Function Calls in Loops

By default, the Auto-Parallelizing Option does not parallelize a loop that contains a function call because the function in one iteration of the loop may modify or depend on data in other iterations. However, a couple of tools can help with this problem.

  • Interprocedural analysis (IPA), specified by the -IPA command-line option, can provide the MIPSpro APO with enough information to parallelize some loops containing subroutine calls by inlining those calls. For more information on IPA, see “Interprocedural Analysis” and the MIPSpro Compiling and Performance Tuning Guide.

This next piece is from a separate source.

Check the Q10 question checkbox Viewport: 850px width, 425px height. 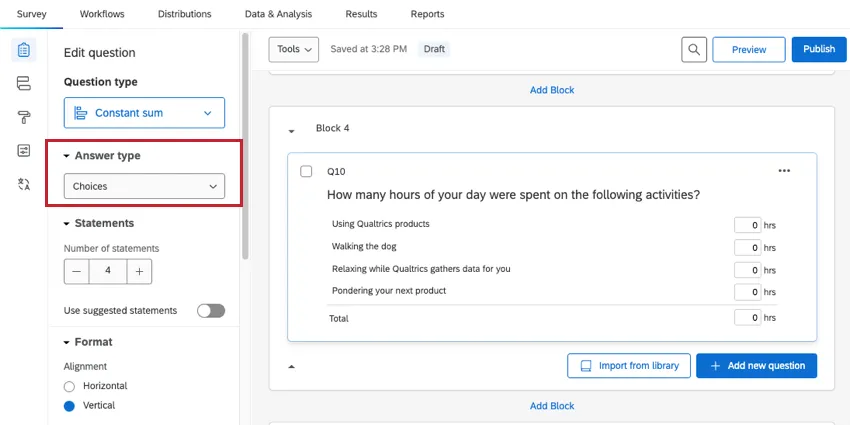point(306,171)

  • As discussed in “C*$* ASSERT CONCURRENT CALL and #pragma concurrent call”, you can tell the MIPSpro APO to ignore the dependences of function calls when analyzing the specified loops by using the following:

    • the assertion C*$* ASSERT CONCURRENT CALL for Auto-Parallelizing Fortran 77 and Auto-Parallelizing Fortran 90

    • the #pragma concurrent call for Auto-Parallelizing C and Auto-Parallelizing C++

GO TO Statements in Loops

GO TO statements are unstructured control flows. The Auto-Parallelizing Option converts most unstructured control flows in loops into structured flows that can be parallelized. However, GO TO statements in loops can still cause two problems:

  • Unstructured control flows the MIPSpro APO cannot restructure. You must either restructure these control flows or manually parallelize the loops containing them.

  • Early exits from loops. Loops with early exits cannot be parallelized, either automatically or manually.

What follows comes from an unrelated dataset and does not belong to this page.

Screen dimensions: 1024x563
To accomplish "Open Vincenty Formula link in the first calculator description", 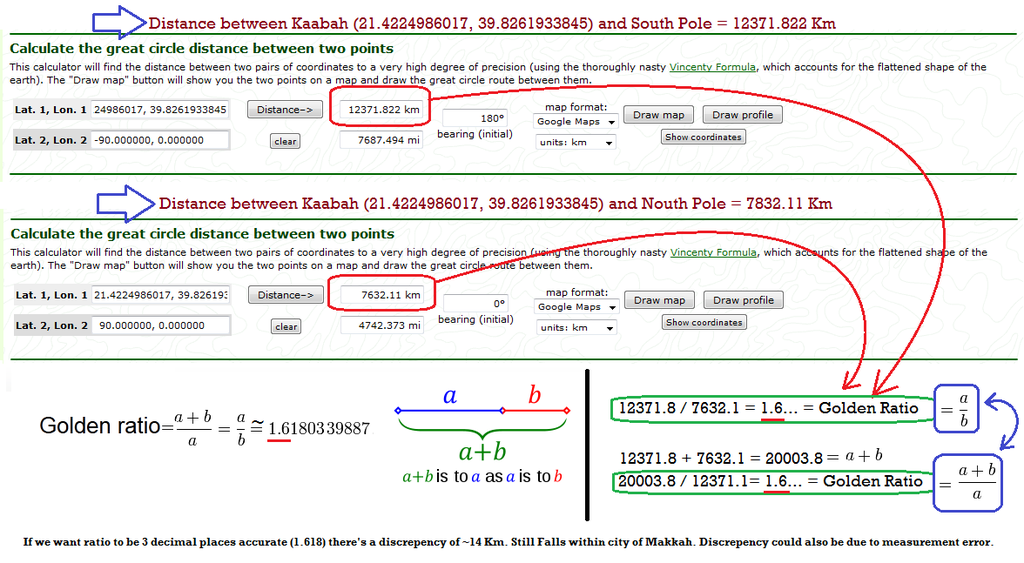I will (712, 68).
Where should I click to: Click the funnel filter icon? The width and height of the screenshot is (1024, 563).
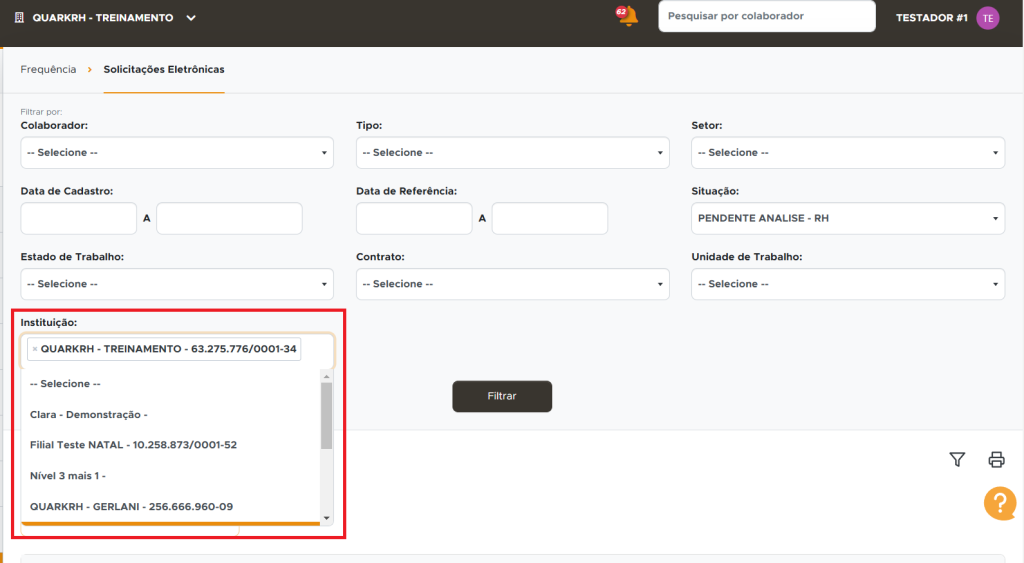[x=957, y=459]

Problematic Array Subscripts

There are three cases where array subscripts are too complicated to permit parallelization:

  • The subscripts are indirect array references.

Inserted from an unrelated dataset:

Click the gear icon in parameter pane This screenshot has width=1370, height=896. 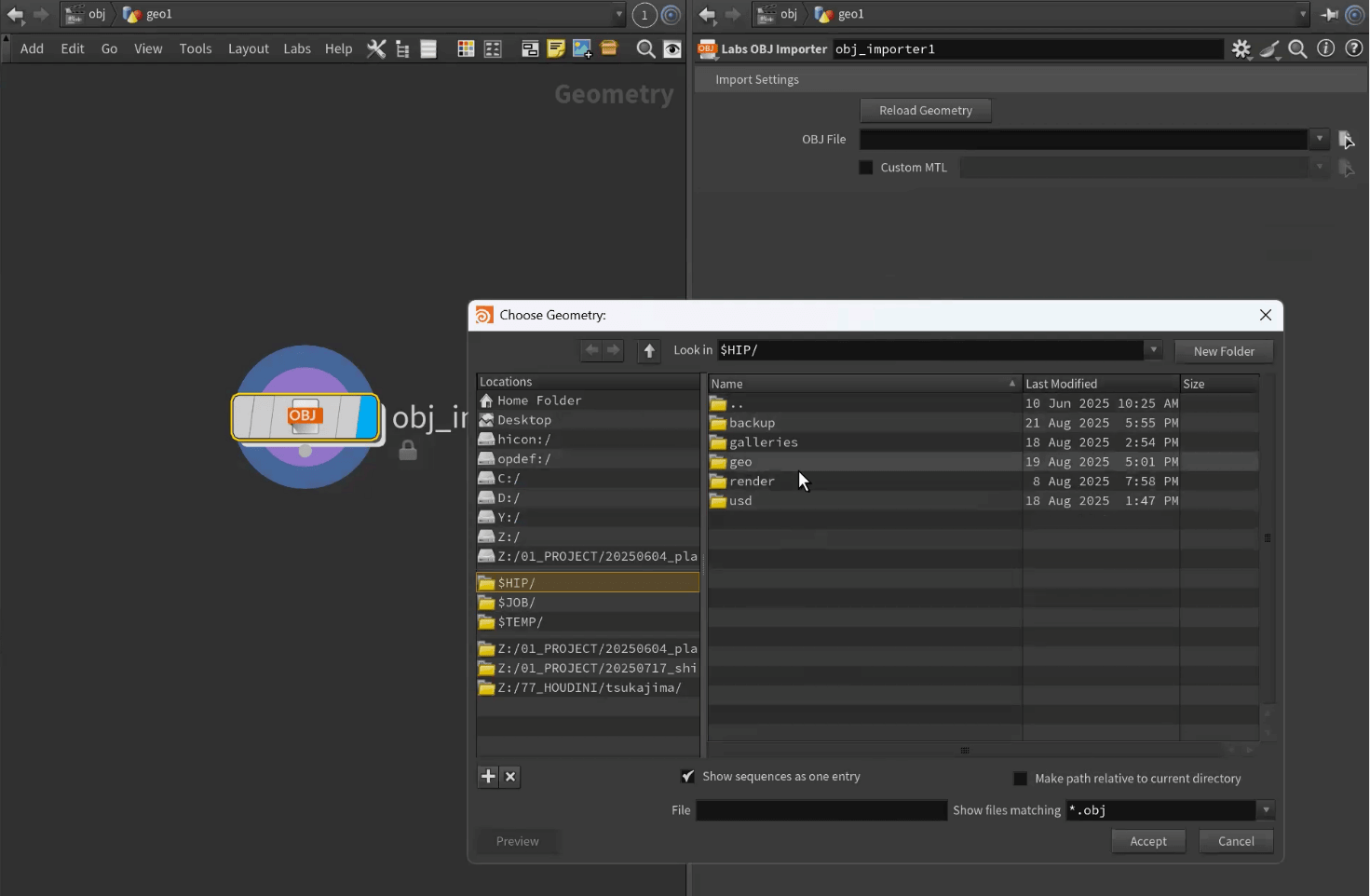(x=1241, y=48)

  • The subscripts are unanalyzable.

  • The subscripts rely on hidden knowledge.

Indirect Array References

The MIPSpro APO is not able to analyze indirect array references. Consider the following Fortran example:

DO I = 1, N
  A(IB(I)) = ...

This loop cannot be run safely in parallel if the indirect reference IB(I) is equal to the same value for different iterations of I. If every element of array IB is unique, the loop can safely be made parallel. To achieve parallelism in such cases, you can use either manual or automatic methods to achieve parallelism. For automatic parallelization, the C*$* ASSERT PERMUTATION assertion, discussed in “C*$* ASSERT PERMUTATION and #pragma permutation”, is appropriate.

Unanalyzable Subscripts

The MIPSpro APO cannot parallelize loops containing arrays with unanalyzable subscripts. Allowable subscripts can contain four elements:

  • literal constants: 1, 2, 3, …

  • variables: I, J, K, …

  • the product of a literal constant and a variable, such as N*5 or K*32

  • a sum or difference of any combination of the first three items, such as N*21+K-251

In the following case, the MIPSpro APO cannot analyze the division operator (/) in the array subscript and cannot reorder the loop:

DO I = 2, N, 2
  A(I/2) = ...

Hidden Knowledge

In the following example there may be hidden knowledge about the relationship between the variables M and N:

DO I = 1, N
  A(I) = A(I+M)

The loop can be run in parallel if M > N, because the array reference does not overlap. However, the MIPSpro APO does not know the value of the variables and therefore cannot make the loop parallel. Using the C*$* ASSERT DO (CONCURRENT) assertion, explained in “C*$* ASSERT DO (CONCURRENT) and #pragma concurrent”, lets the MIPSpro APO parallelize this loop. You can also use manual parallelization.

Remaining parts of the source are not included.